Exercise:
Print out every entry, keeping each line identical to the original.

Input material:
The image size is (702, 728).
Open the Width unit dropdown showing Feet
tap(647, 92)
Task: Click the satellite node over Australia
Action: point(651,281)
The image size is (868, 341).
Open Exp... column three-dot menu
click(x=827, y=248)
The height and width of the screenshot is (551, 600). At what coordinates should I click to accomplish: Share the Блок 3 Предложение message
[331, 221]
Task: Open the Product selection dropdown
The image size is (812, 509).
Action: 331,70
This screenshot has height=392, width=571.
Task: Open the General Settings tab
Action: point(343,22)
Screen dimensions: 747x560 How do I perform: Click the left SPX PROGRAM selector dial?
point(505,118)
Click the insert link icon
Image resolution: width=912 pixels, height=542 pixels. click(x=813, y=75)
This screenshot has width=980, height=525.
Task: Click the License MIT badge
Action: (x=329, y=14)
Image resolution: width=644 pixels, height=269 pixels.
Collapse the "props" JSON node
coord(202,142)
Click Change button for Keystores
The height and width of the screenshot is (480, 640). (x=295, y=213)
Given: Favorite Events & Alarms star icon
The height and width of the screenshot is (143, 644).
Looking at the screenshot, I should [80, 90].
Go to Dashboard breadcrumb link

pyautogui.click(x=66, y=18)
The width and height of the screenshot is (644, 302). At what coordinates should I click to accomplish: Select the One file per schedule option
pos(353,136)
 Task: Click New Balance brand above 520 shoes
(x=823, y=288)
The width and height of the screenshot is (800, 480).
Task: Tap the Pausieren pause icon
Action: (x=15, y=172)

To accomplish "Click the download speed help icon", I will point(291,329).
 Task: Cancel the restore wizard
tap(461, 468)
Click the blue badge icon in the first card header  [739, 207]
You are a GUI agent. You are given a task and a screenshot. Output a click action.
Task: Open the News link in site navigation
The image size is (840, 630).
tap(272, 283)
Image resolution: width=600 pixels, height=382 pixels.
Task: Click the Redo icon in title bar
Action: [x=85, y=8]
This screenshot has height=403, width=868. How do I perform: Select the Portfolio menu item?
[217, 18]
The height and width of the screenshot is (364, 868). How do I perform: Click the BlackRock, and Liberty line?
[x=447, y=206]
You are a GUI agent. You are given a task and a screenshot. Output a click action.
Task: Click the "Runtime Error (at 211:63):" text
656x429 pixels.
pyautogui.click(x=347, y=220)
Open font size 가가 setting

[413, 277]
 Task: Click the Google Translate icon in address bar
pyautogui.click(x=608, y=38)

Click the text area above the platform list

Answer for this exercise:
The image size is (702, 728).
Open the Width unit dropdown showing Feet
tap(647, 92)
Task: Click the satellite node over Australia
Action: point(651,281)
The image size is (868, 341).
Open Exp... column three-dot menu
click(x=827, y=248)
The height and width of the screenshot is (551, 600). At what coordinates should I click to accomplish: Share the Блок 3 Предложение message
[331, 221]
Task: Open the Product selection dropdown
The image size is (812, 509).
Action: 331,70
This screenshot has height=392, width=571.
Task: Open the General Settings tab
Action: point(343,22)
Screen dimensions: 747x560 How do I perform: Click the left SPX PROGRAM selector dial?
point(505,118)
Click the insert link icon
Image resolution: width=912 pixels, height=542 pixels. click(x=813, y=75)
This screenshot has width=980, height=525.
Task: Click the License MIT badge
Action: (x=329, y=14)
Image resolution: width=644 pixels, height=269 pixels.
Collapse the "props" JSON node
coord(202,142)
Click Change button for Keystores
The height and width of the screenshot is (480, 640). (x=295, y=213)
Given: Favorite Events & Alarms star icon
The height and width of the screenshot is (143, 644).
Looking at the screenshot, I should [80, 90].
Go to Dashboard breadcrumb link

pyautogui.click(x=66, y=18)
The width and height of the screenshot is (644, 302). At what coordinates should I click to accomplish: Select the One file per schedule option
pos(353,136)
 Task: Click New Balance brand above 520 shoes
(x=823, y=288)
The width and height of the screenshot is (800, 480).
Task: Tap the Pausieren pause icon
Action: (x=15, y=172)

To accomplish "Click the download speed help icon", I will point(291,329).
 Task: Cancel the restore wizard
tap(461, 468)
Click the blue badge icon in the first card header  [739, 207]
You are a GUI agent. You are given a task and a screenshot. Output a click action.
Task: Open the News link in site navigation
The image size is (840, 630).
tap(272, 283)
Image resolution: width=600 pixels, height=382 pixels.
Task: Click the Redo icon in title bar
Action: [x=85, y=8]
This screenshot has height=403, width=868. How do I perform: Select the Portfolio menu item?
[217, 18]
The height and width of the screenshot is (364, 868). How do I perform: Click the BlackRock, and Liberty line?
[x=447, y=206]
You are a GUI agent. You are given a task and a screenshot. Output a click action.
Task: Click the "Runtime Error (at 211:63):" text
656x429 pixels.
pyautogui.click(x=347, y=220)
Open font size 가가 setting

[413, 277]
 Task: Click the Google Translate icon in address bar
pyautogui.click(x=608, y=38)

Click the text area above the platform list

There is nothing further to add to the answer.